Although Lavigne may not have obtained title to property by the contract of February, 1952, he obtained an "interest" in property within the meaning of the Treasury Regulation quoted. The present consideration was his promise to attempt to secure I.C.C. approval and to pay $27,000 upon the happening of that event.
In United States v. Scovil, et al., 348 U.S. 218, 221, 75 S.Ct. 244, 247, 99 L.Ed. 271, it is stated that "[a] purchaser within the meaning of § 3672 usually means one who acquires title for a valuable consideration in the manner of vendor and vendee." It is to be noted that the case at bar is an unusual case because of the necessity of securing I.C.C. approval before title could pass.

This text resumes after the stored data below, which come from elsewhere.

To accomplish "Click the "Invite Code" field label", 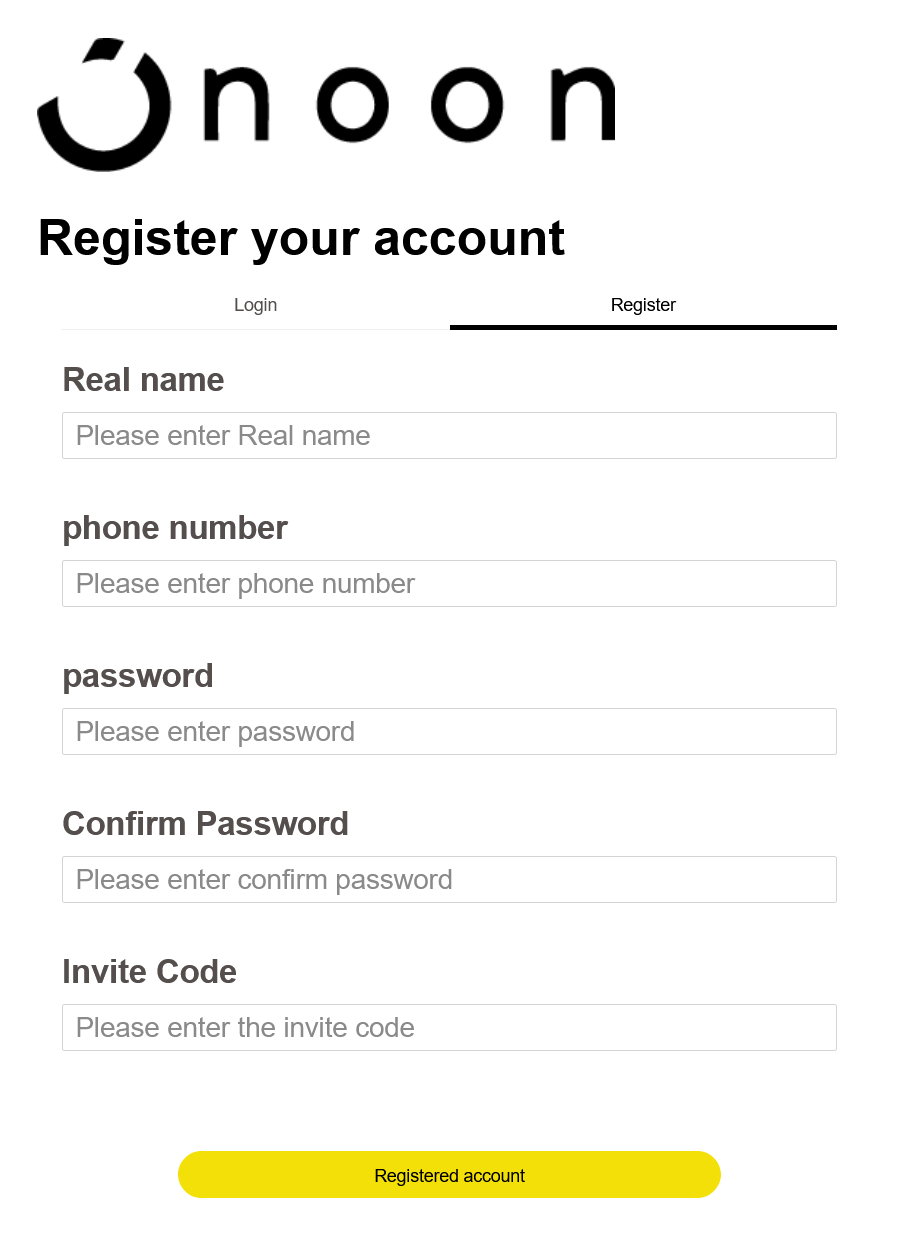I will [x=149, y=972].
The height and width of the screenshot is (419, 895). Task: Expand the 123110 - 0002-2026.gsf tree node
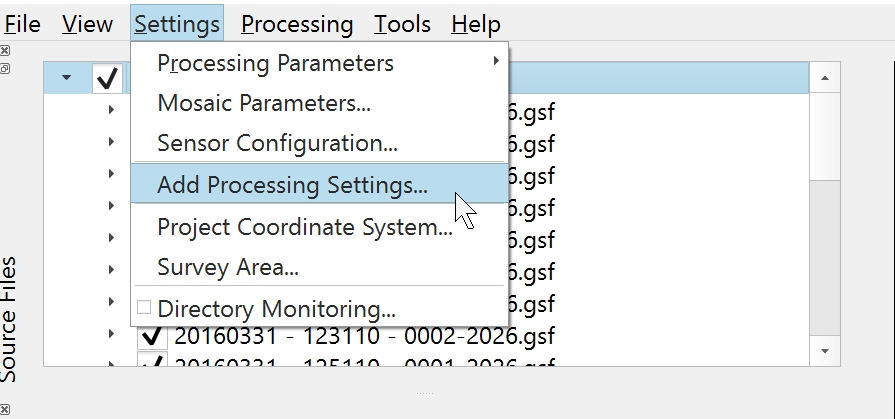[x=112, y=334]
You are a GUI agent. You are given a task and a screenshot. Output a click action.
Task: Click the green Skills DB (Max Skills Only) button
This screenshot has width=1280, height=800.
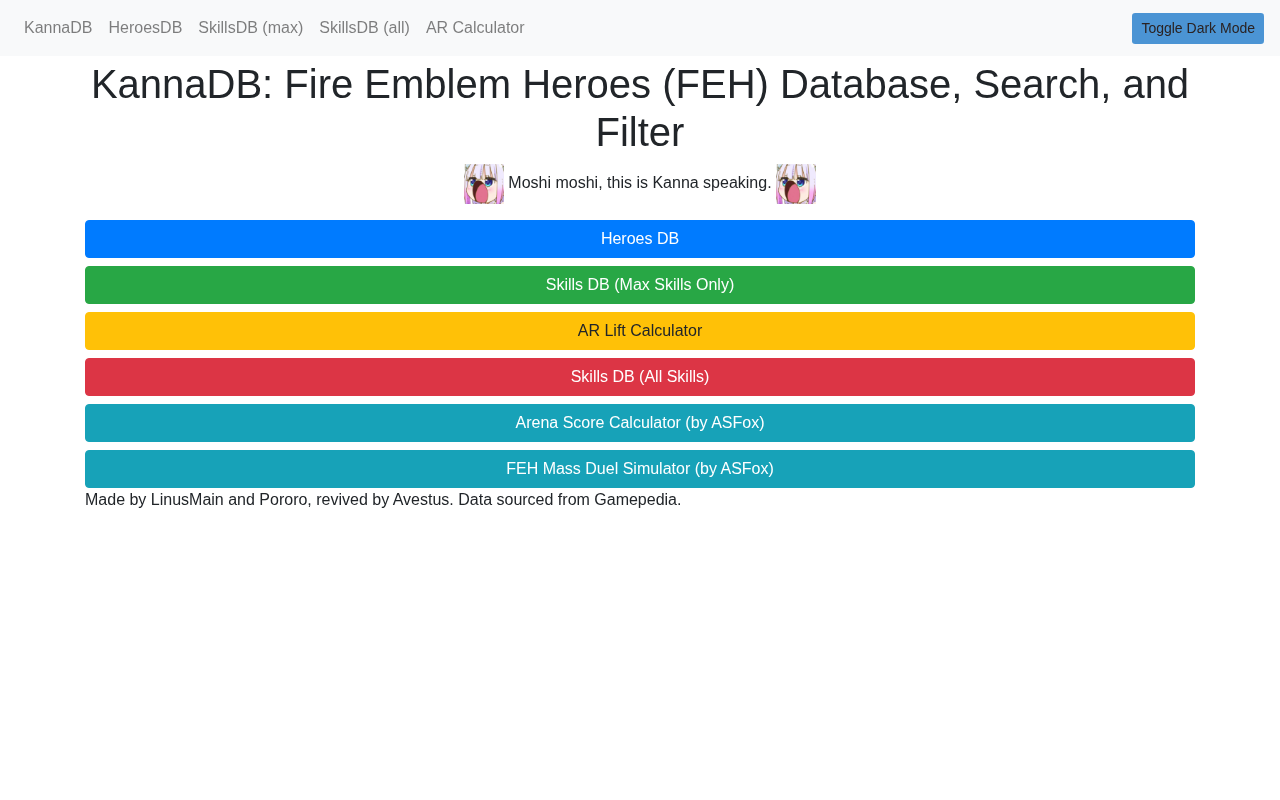(640, 285)
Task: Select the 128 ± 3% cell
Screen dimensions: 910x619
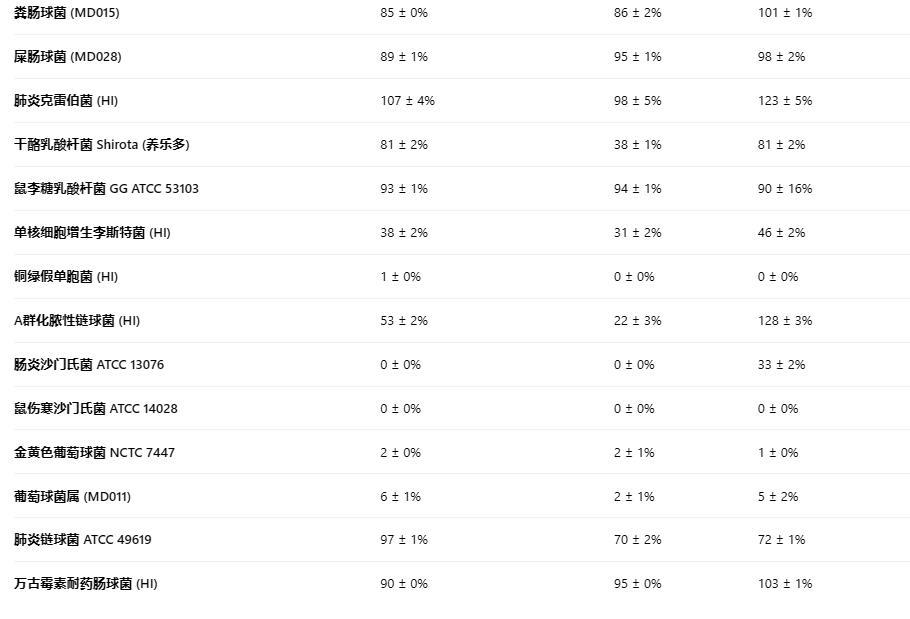Action: click(784, 321)
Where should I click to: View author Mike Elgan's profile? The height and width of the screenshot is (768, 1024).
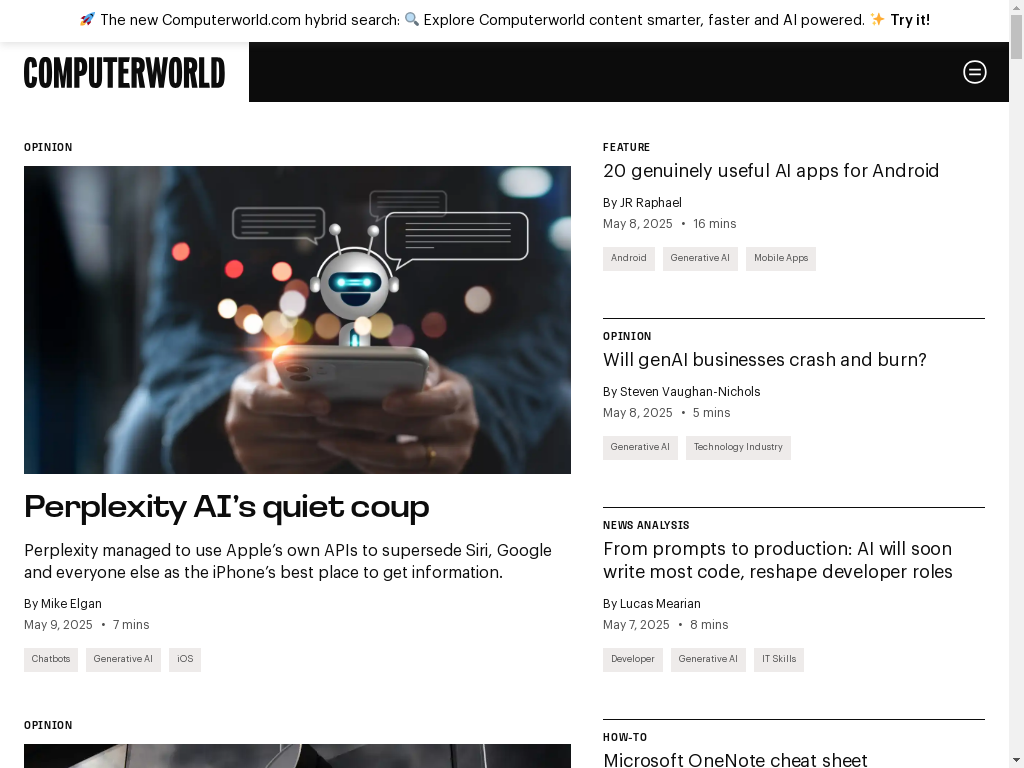pyautogui.click(x=71, y=604)
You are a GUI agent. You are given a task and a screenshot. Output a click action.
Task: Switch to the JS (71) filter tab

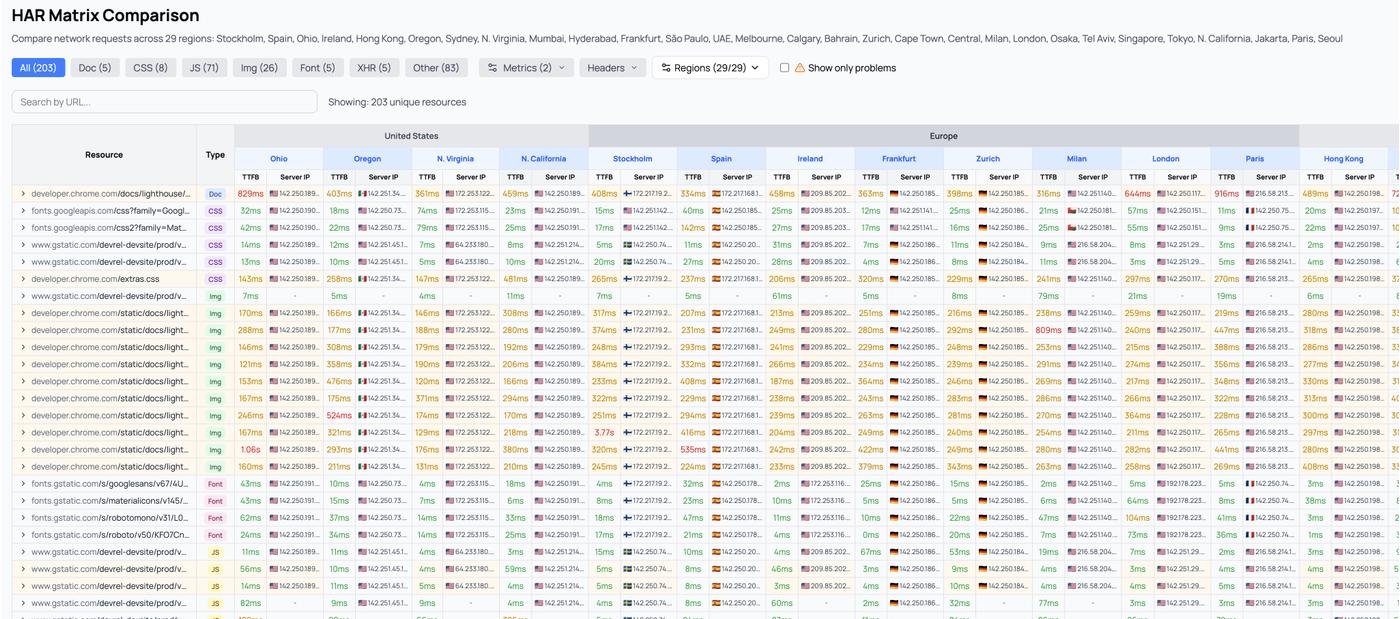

Other cases which have defined the word "purchaser" either support the conclusion reached here or are distinguishable on their facts. See United States v. Franklin Federal Savings and Loan Association, et al., D.C.Pa. 1956, 140 F. Supp. 286; United States v. Hoper, et al., 7 Cir., 1957, 242 F.2d 468; National Refining Co. v. United States, 8 Cir., 1947, 160 F.2d 951; United States v. Hawkins, 9 Cir., 1955, 228 F.2d 517; Marteney v. United States, 10 Cir., 1957, 245 F.2d 135.
In Leipert v. R.C. Williams Co., Inc., et al., D.C.N Y 1957, 161 F. Supp. 355, several persons entered into contracts to purchase land. They assumed the relation of landlord and tenant until title passed to them at various dates. The government recorded tax liens on November 28, 1949, which was prior to the passing of some of the deeds and subsequent to the transfer of others. The Court held that those receiving deeds after the recording date were not "purchasers," overlooking the fact that they, even though without title, had an "interest in property" within the meaning of the Treasury Regulation quoted above.
Accordingly, in disposing of paragraph 2 of plaintiff's motion for summary judgment, it is concluded that the lien of the United States of America does not attach to the property of Boston and Berlin Transportation Company, Inc. which I find was purchased by Romeo J. Lavigne.